▶ Your objective: A word-for-word restatement of the full listing is required.

▶ Input data:
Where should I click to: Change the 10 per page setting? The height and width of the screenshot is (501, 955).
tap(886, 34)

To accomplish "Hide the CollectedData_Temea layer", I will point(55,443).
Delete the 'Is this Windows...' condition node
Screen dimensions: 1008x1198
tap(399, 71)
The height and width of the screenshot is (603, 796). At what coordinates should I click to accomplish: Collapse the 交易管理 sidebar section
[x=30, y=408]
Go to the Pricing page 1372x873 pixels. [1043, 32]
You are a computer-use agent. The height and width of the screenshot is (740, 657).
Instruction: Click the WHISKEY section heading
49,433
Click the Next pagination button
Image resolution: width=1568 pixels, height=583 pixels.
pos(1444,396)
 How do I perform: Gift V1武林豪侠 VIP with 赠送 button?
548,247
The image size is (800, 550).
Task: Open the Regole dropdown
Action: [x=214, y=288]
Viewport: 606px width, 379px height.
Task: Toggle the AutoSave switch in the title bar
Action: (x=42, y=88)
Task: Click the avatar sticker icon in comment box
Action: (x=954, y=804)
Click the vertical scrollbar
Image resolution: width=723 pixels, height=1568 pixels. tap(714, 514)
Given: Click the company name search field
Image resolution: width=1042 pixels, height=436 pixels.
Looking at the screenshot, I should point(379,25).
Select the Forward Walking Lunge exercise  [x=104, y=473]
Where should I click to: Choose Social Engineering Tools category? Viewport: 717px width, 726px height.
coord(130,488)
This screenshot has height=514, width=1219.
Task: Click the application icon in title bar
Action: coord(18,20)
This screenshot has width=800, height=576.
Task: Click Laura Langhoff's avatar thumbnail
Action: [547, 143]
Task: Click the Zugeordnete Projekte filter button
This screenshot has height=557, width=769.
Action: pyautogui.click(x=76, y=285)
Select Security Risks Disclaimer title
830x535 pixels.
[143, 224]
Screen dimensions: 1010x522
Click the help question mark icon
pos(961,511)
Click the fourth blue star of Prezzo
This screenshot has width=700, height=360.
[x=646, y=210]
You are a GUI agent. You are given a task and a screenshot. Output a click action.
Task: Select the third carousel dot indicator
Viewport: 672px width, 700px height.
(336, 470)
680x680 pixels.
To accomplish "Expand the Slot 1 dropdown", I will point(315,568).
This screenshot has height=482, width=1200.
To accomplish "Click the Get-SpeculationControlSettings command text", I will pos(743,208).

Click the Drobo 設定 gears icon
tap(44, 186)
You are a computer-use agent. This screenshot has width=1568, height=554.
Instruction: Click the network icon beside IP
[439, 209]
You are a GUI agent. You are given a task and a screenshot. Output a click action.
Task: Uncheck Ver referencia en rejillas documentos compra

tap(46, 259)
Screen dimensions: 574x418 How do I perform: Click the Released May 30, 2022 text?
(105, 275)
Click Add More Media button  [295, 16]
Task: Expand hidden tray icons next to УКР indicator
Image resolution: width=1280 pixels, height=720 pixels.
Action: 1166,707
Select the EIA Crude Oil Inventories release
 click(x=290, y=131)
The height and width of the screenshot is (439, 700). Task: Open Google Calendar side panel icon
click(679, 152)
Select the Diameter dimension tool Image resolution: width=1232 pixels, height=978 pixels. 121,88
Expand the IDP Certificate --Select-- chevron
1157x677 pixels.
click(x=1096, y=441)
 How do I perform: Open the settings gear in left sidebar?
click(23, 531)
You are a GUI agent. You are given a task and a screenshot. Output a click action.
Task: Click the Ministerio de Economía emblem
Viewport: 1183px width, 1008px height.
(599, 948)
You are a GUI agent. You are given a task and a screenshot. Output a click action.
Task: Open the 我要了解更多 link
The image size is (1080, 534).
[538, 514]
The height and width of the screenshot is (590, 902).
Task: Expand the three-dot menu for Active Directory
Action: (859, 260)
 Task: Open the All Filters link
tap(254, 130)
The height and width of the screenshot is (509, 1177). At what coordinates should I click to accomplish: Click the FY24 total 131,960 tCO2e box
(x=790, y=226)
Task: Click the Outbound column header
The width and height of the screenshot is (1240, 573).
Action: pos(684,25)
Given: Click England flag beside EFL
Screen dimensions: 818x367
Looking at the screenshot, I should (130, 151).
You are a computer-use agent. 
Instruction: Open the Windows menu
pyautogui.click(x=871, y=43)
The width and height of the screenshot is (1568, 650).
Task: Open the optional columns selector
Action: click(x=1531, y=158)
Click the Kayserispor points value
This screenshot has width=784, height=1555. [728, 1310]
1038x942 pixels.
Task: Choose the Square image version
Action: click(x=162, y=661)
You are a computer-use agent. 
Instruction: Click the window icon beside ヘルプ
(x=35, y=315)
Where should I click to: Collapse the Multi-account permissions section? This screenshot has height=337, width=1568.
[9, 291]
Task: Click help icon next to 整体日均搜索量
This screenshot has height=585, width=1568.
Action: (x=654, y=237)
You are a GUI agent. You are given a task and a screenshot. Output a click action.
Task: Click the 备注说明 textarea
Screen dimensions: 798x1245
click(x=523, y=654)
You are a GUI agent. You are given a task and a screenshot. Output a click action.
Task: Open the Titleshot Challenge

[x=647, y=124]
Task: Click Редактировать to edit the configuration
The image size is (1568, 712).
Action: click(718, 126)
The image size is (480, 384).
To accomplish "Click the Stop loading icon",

▶ Exercise solution:
Where should I click to: Change the 10 per page setting? The height and width of the screenshot is (501, 955).
tap(886, 34)

To accomplish "Hide the CollectedData_Temea layer", I will point(55,443).
Delete the 'Is this Windows...' condition node
Screen dimensions: 1008x1198
tap(399, 71)
The height and width of the screenshot is (603, 796). At what coordinates should I click to accomplish: Collapse the 交易管理 sidebar section
[x=30, y=408]
Go to the Pricing page 1372x873 pixels. [1043, 32]
You are a computer-use agent. The height and width of the screenshot is (740, 657).
Instruction: Click the WHISKEY section heading
49,433
Click the Next pagination button
Image resolution: width=1568 pixels, height=583 pixels.
pos(1444,396)
 How do I perform: Gift V1武林豪侠 VIP with 赠送 button?
548,247
The image size is (800, 550).
Task: Open the Regole dropdown
Action: [x=214, y=288]
Viewport: 606px width, 379px height.
Task: Toggle the AutoSave switch in the title bar
Action: (x=42, y=88)
Task: Click the avatar sticker icon in comment box
Action: (x=954, y=804)
Click the vertical scrollbar
Image resolution: width=723 pixels, height=1568 pixels. tap(714, 514)
Given: Click the company name search field
Image resolution: width=1042 pixels, height=436 pixels.
Looking at the screenshot, I should point(379,25).
Select the Forward Walking Lunge exercise  [x=104, y=473]
Where should I click to: Choose Social Engineering Tools category? Viewport: 717px width, 726px height.
coord(130,488)
This screenshot has height=514, width=1219.
Task: Click the application icon in title bar
Action: coord(18,20)
This screenshot has width=800, height=576.
Task: Click Laura Langhoff's avatar thumbnail
Action: [547, 143]
Task: Click the Zugeordnete Projekte filter button
This screenshot has height=557, width=769.
Action: pyautogui.click(x=76, y=285)
Select Security Risks Disclaimer title
830x535 pixels.
[143, 224]
Screen dimensions: 1010x522
Click the help question mark icon
pos(961,511)
Click the fourth blue star of Prezzo
This screenshot has width=700, height=360.
[x=646, y=210]
You are a GUI agent. You are given a task and a screenshot. Output a click action.
Task: Select the third carousel dot indicator
Viewport: 672px width, 700px height.
(336, 470)
680x680 pixels.
To accomplish "Expand the Slot 1 dropdown", I will point(315,568).
This screenshot has height=482, width=1200.
To accomplish "Click the Get-SpeculationControlSettings command text", I will pos(743,208).

Click the Drobo 設定 gears icon
tap(44, 186)
You are a computer-use agent. This screenshot has width=1568, height=554.
Instruction: Click the network icon beside IP
[439, 209]
You are a GUI agent. You are given a task and a screenshot. Output a click action.
Task: Uncheck Ver referencia en rejillas documentos compra

tap(46, 259)
Screen dimensions: 574x418 How do I perform: Click the Released May 30, 2022 text?
(105, 275)
Click Add More Media button  [295, 16]
Task: Expand hidden tray icons next to УКР indicator
Image resolution: width=1280 pixels, height=720 pixels.
Action: 1166,707
Select the EIA Crude Oil Inventories release
 click(x=290, y=131)
The height and width of the screenshot is (439, 700). Task: Open Google Calendar side panel icon
click(679, 152)
Select the Diameter dimension tool Image resolution: width=1232 pixels, height=978 pixels. 121,88
Expand the IDP Certificate --Select-- chevron
1157x677 pixels.
click(x=1096, y=441)
 How do I perform: Open the settings gear in left sidebar?
click(23, 531)
You are a GUI agent. You are given a task and a screenshot. Output a click action.
Task: Click the Ministerio de Economía emblem
Viewport: 1183px width, 1008px height.
(599, 948)
You are a GUI agent. You are given a task and a screenshot. Output a click action.
Task: Open the 我要了解更多 link
The image size is (1080, 534).
[538, 514]
The height and width of the screenshot is (590, 902).
Task: Expand the three-dot menu for Active Directory
Action: (859, 260)
 Task: Open the All Filters link
tap(254, 130)
The height and width of the screenshot is (509, 1177). At what coordinates should I click to accomplish: Click the FY24 total 131,960 tCO2e box
(x=790, y=226)
Task: Click the Outbound column header
The width and height of the screenshot is (1240, 573).
Action: pos(684,25)
Given: Click England flag beside EFL
Screen dimensions: 818x367
Looking at the screenshot, I should (130, 151).
You are a computer-use agent. 
Instruction: Open the Windows menu
pyautogui.click(x=871, y=43)
The width and height of the screenshot is (1568, 650).
Task: Open the optional columns selector
Action: click(x=1531, y=158)
Click the Kayserispor points value
This screenshot has width=784, height=1555. [728, 1310]
1038x942 pixels.
Task: Choose the Square image version
Action: click(x=162, y=661)
You are a computer-use agent. 
Instruction: Click the window icon beside ヘルプ
(x=35, y=315)
Where should I click to: Collapse the Multi-account permissions section? This screenshot has height=337, width=1568.
[9, 291]
Task: Click help icon next to 整体日均搜索量
This screenshot has height=585, width=1568.
Action: (x=654, y=237)
You are a GUI agent. You are given a task and a screenshot. Output a click action.
Task: Click the 备注说明 textarea
Screen dimensions: 798x1245
click(x=523, y=654)
You are a GUI agent. You are given a task and a screenshot. Output a click action.
Task: Open the Titleshot Challenge

[x=647, y=124]
Task: Click Редактировать to edit the configuration
The image size is (1568, 712).
Action: click(718, 126)
The image size is (480, 384).
To accomplish "Click the Stop loading icon",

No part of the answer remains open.